**Short exercise 1:** Reproduce the listing verbatim, beginning with its first line and stopping after the line that contains "pos(54,364)".

**Excerpt:**
- - - -
For $100 you get the above plus:
1. Iggy will wear a t-shirt supporting your charity, cause, or issue for 1-week on campus,
for at least 4 hours per day. (You provide the T-shirt, L size.)
He will wear a t-shirt 1 additional week for each additional $100, up to 5 weeks.
2. The logo of your charity, cause, or issue will be featured on Iggy’s social network site.
For $1,000 you get the above plus:
1. Iggy will submit a letter to the editor praising the glories of your charity,
cause, or issue to a national publication of your choice OR post a positive comment
about your charity, cause, or issue in a blog of your choice.
2. Iggy will place a magnet sign on his car (not to exceed 18” x 18”) promoting your charity,
cause, or issue for 1 week.
Note: This will be starting sophomore year – freshmen can not have cars on campus.)
For $10,000 you get the above plus:
1. Iggy will organize a march, demonstration, or sit-in for your charity, cause,
or issue either in Washington DC, Philadelphia, PA, or New York City.
2. Iggy will work for you for free for ½ a summer (5 weeks) in whatever you want –
as long as it is ethical, green, and does not harm animals.
- - - -
**Records for the exercise:**
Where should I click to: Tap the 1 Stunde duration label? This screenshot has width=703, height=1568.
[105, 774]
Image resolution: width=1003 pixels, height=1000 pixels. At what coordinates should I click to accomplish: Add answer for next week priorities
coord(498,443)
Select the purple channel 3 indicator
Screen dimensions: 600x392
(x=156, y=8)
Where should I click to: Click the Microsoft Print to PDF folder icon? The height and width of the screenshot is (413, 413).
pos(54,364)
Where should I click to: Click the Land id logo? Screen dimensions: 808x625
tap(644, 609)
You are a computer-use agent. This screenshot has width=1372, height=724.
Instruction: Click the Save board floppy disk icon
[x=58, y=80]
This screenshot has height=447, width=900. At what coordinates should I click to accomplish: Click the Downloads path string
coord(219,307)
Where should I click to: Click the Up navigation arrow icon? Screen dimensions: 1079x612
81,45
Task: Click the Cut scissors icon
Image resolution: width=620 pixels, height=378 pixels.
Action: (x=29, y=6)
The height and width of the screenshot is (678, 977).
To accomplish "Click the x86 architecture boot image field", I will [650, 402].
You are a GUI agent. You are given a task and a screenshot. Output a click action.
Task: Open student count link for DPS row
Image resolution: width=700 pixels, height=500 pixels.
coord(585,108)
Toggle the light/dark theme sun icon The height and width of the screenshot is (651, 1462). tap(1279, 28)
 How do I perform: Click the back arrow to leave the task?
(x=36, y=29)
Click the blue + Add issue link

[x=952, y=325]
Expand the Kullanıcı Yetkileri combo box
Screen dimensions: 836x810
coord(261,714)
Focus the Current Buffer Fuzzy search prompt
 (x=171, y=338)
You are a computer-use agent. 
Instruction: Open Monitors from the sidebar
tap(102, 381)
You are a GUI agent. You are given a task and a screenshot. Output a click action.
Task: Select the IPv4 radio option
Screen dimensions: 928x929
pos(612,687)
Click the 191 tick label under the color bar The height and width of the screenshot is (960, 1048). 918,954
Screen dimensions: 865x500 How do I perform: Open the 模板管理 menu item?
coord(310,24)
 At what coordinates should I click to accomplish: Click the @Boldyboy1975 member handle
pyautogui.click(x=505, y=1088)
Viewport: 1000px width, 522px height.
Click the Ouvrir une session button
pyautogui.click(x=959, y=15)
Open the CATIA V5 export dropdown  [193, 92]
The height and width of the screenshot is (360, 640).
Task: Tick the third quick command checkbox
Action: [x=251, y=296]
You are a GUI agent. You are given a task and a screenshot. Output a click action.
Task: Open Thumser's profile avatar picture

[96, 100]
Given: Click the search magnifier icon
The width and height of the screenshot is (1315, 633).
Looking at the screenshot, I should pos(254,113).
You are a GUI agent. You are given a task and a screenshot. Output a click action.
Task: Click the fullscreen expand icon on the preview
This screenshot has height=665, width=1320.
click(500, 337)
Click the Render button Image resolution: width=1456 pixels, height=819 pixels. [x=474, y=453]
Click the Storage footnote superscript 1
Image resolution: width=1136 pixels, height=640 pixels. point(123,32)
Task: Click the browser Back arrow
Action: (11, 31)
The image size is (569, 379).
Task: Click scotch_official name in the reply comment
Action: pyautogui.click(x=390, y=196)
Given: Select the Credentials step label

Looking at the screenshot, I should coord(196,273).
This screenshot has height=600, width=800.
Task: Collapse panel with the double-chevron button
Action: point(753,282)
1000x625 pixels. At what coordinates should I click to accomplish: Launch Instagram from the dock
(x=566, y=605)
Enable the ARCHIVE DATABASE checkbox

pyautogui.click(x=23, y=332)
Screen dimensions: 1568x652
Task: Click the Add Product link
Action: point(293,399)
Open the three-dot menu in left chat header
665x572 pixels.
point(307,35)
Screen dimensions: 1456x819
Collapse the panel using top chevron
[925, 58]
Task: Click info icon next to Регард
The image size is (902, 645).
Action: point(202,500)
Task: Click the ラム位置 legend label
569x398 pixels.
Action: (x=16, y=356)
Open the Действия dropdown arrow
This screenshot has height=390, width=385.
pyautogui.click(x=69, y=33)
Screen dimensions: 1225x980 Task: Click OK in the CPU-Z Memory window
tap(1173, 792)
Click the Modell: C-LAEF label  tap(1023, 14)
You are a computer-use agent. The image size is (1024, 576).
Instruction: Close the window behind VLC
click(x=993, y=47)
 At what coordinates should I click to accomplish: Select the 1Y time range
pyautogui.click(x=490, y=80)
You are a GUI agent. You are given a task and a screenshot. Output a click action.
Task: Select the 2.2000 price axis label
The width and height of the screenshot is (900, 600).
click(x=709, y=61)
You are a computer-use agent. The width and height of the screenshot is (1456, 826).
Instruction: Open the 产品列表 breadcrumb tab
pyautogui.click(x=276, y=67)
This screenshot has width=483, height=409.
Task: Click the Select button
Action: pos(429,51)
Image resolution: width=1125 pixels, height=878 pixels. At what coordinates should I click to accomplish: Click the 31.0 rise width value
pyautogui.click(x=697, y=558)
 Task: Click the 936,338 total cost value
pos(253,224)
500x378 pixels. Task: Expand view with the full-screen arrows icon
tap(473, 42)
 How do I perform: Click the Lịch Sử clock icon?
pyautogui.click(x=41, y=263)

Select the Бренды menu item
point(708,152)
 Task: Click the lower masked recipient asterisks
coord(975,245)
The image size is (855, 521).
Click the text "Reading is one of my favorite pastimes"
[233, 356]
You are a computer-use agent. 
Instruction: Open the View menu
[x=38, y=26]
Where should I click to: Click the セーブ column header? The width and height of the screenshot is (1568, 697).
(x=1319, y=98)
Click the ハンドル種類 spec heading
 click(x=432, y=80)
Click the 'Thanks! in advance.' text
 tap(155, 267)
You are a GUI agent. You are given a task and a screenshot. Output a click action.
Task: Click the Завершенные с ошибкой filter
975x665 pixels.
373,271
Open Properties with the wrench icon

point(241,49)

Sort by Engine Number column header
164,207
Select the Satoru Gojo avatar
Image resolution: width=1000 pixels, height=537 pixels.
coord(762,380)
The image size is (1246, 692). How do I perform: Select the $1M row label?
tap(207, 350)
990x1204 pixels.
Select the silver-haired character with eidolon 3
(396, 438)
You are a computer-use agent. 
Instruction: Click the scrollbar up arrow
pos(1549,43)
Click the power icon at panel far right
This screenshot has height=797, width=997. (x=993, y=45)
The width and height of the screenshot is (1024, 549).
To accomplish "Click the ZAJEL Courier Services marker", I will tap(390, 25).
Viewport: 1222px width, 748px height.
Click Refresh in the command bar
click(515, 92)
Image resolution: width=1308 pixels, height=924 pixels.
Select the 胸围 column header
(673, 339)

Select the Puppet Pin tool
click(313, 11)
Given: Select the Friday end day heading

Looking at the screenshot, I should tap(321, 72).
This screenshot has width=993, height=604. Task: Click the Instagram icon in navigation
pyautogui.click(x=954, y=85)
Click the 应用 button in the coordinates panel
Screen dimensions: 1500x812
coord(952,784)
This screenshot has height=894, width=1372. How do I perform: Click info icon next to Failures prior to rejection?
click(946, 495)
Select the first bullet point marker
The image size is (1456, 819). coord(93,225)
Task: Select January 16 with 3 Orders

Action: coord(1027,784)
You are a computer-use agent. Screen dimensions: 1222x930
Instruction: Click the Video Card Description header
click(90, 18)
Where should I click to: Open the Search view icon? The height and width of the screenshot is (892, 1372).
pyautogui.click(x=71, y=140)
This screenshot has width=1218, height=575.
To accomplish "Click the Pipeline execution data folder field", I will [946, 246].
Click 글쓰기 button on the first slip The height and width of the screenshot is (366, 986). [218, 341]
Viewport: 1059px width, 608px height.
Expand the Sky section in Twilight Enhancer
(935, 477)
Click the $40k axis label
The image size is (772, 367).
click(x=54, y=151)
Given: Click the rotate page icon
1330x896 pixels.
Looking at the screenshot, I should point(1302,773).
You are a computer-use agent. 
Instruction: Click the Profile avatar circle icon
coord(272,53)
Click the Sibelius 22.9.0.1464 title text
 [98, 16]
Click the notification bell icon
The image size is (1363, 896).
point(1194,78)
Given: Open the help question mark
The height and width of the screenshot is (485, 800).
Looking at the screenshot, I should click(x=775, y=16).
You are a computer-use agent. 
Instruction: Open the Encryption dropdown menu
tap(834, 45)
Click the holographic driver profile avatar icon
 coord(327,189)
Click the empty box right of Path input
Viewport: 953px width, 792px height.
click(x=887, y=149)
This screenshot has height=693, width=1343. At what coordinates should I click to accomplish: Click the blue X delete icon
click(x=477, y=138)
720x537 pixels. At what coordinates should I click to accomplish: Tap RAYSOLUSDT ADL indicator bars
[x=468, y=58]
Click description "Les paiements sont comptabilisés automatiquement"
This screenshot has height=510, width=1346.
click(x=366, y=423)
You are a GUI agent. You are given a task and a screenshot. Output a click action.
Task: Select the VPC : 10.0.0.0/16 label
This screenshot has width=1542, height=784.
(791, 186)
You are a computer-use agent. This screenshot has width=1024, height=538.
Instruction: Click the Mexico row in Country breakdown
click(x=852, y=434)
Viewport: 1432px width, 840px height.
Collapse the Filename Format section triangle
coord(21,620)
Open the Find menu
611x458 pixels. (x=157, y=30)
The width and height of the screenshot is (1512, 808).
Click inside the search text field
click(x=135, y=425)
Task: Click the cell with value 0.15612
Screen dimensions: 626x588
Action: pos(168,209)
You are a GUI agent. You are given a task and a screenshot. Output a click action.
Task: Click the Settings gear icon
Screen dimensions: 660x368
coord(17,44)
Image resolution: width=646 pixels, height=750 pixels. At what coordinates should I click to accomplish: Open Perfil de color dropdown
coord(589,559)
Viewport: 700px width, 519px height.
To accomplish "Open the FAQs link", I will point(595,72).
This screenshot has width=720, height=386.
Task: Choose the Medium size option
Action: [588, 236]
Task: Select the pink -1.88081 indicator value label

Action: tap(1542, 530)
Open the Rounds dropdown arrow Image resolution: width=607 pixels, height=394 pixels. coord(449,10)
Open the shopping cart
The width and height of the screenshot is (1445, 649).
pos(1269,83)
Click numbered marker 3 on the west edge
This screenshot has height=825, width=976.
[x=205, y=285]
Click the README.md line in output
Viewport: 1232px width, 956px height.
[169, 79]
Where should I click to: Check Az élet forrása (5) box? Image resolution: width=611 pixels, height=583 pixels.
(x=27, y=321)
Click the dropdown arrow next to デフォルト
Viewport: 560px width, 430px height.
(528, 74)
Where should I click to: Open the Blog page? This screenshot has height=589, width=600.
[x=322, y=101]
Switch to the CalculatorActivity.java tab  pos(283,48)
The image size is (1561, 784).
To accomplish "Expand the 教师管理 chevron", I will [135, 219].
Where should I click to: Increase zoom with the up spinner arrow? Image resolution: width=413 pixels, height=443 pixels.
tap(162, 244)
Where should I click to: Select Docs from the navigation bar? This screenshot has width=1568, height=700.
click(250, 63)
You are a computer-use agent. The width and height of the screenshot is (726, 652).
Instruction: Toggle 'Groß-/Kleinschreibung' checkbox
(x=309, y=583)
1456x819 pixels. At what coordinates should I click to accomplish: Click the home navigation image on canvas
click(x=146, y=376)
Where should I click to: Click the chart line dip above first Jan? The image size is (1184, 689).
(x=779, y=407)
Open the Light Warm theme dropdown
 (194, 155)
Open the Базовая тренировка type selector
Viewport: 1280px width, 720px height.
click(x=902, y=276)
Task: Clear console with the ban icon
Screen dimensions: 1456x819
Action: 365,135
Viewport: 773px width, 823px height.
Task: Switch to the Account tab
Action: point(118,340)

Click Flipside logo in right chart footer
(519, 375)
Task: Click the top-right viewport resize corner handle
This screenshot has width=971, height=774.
- - - -
**Short exercise 2:** Translate this sentence from the donation-tier excerpt into Spanish: "He will wear a t-shirt 1 additional week for each additional $100, up to 5 weeks."

**Reply 1:**
Where should I click to: Tap the 1 Stunde duration label? This screenshot has width=703, height=1568.
[105, 774]
Image resolution: width=1003 pixels, height=1000 pixels. At what coordinates should I click to accomplish: Add answer for next week priorities
coord(498,443)
Select the purple channel 3 indicator
Screen dimensions: 600x392
(x=156, y=8)
Where should I click to: Click the Microsoft Print to PDF folder icon? The height and width of the screenshot is (413, 413).
pos(54,364)

**Reply 2:** Llevará una camiseta 1 semana adicional por cada $100 adicionales, hasta un máximo de 5 semanas.